Wednesday, September 26, 2007

Catching Mitt

Once upon a time...maybe a dozen years ago...I was waiting for the elevator at One Embarcadero Center in San Francisco, the 40-story skyscraper where our radio station used to be, before we moved into Gray Rock, the local CBS complex. The elevator doors opened, and out swept a tall, handsome man of impeccable bearing, flanked by a coterie of solicitous sycophants.
"Who's that?" I asked the lobby guard, as the man and his entourage bustled by.
"Why, that's Mr. Bain," he beamed.
"No," corrected a second guard, "that's Mr. ROMNEY."
It was, in fact, Willard Mitt Romney, the CEO of Bain Capital, the private equity firm that occupied two or three floors of offices below our studios. He was the son of former Michigan Governor George Romney (who'd been president of American Motors), and a very rich man.

The other day, I saw Mitt Romney in person for the first time since then. He came to Silicon Valley for the first public Bay Area appearance of his presidential campaign. He's been here quite a few times to raise campaign funds - something he's quite good at - but this was his initial contact with Northern California voters.

Romney spoke at a Santa Clara restaurant, holding one of his "Ask Mitt Anything" town hall meetings. It was free, and anyone could come, and a capacity crowd did. They were mostly, but not all, Republicans, and many were undecided, curious, eager to learn more about the former Massachusetts governor.

### Instructions to follow:
Write the next part of the blog post about seeing Mitt Romney, picking up after its final sentence.

### Collected data:
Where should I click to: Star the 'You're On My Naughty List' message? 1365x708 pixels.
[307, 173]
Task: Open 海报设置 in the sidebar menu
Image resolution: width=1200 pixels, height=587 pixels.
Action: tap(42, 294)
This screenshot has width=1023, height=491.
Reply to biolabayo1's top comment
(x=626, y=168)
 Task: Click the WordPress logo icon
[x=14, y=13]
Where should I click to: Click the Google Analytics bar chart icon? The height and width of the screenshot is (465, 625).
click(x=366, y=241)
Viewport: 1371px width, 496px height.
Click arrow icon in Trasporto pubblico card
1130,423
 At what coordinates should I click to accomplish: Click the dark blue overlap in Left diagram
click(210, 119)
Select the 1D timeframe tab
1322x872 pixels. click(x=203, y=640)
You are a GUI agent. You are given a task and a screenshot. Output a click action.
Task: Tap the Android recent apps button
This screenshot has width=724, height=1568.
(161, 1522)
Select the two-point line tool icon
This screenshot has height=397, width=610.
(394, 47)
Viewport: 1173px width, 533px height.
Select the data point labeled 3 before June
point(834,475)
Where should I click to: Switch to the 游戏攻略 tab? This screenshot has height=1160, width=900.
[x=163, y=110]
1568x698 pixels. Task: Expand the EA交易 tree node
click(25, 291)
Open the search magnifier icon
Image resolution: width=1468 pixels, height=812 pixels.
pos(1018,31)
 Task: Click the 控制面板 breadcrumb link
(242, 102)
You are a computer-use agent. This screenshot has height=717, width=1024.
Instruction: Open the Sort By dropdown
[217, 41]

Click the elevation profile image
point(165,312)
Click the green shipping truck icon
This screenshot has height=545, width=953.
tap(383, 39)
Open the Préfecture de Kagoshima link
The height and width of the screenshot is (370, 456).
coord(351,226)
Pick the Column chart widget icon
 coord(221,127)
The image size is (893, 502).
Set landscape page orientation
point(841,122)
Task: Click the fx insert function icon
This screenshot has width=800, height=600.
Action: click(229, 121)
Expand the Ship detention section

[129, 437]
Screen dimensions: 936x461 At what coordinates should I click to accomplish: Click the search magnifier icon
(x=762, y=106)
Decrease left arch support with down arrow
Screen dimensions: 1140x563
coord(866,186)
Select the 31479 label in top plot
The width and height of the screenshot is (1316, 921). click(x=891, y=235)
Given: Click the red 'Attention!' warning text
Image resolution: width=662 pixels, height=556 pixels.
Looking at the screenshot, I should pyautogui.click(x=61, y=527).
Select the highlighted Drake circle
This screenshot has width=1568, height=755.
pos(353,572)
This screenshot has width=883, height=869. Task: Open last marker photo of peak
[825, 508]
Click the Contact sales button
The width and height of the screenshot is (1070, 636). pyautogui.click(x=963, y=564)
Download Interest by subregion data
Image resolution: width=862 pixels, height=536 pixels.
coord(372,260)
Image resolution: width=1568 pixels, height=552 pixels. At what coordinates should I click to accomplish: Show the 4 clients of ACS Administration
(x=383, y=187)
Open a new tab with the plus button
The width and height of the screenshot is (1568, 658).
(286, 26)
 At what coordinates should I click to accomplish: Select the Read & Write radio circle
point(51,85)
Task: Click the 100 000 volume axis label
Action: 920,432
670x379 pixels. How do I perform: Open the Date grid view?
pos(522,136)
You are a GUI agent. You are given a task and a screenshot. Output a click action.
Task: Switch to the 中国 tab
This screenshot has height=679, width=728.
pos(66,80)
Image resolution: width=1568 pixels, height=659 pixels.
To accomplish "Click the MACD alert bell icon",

### Exercise response:
Romney has aged well. He is 60 years old, still tall and handsome, upright and trim. He's grayed at the temples, but hey, haven't we all? (Okay, I guess I haven't, but if more of my hair hadn't abandoned my head, it might be gray by now). He's still impeccably tailored and carries himself with the assurance of a man of privilege, someone who knows who he is and feels good about it. He's comfortable with people, smooth-talking, a pleasant chatter. He looks you in the eye, finds a way to relate, smiles easily, remembers your name. It's no wonder he's made a quarter of a billion dollars, and become a successful politician -- which is why I think he's being underestimated by many of the pundits, who can't look beyond his religion, and why I think he'll do a lot better in the Republican primaries than many people expect.

I've had Mitt Romney in the top spot in my GOP Power Rankings since I started posting them in June. Some are incredulous at that, pointing to his low showing in the national polls, and dismissing Romney's chances because he's a Mormon. But the man is a fundraising machine, can (and will) supplement those donations with his own fortune, has done extraordinarily well in the early debates, and has built an impressive ground operation in the early voting states of Iowa and New Hampshire. He's been on television and radio for months now in the Midwest, where his name recognition is much higher than it is nationally, and the voters who have met him at bakeries, restaurants and these "town hall" meetings, like him.

Let's face it, Mitt has "it." "It" is, for better or worse, the main determinant of success in an American presidential election. Got it? You've got a chance. Don't? Forget it, you're Al Gore. Or John Kerry. Or Bob Dole. Or Michael Dukakis, Fritz Mondale or the first George Bush or Jimmy Carter when they were running for re-election (psst: "it" can wear off).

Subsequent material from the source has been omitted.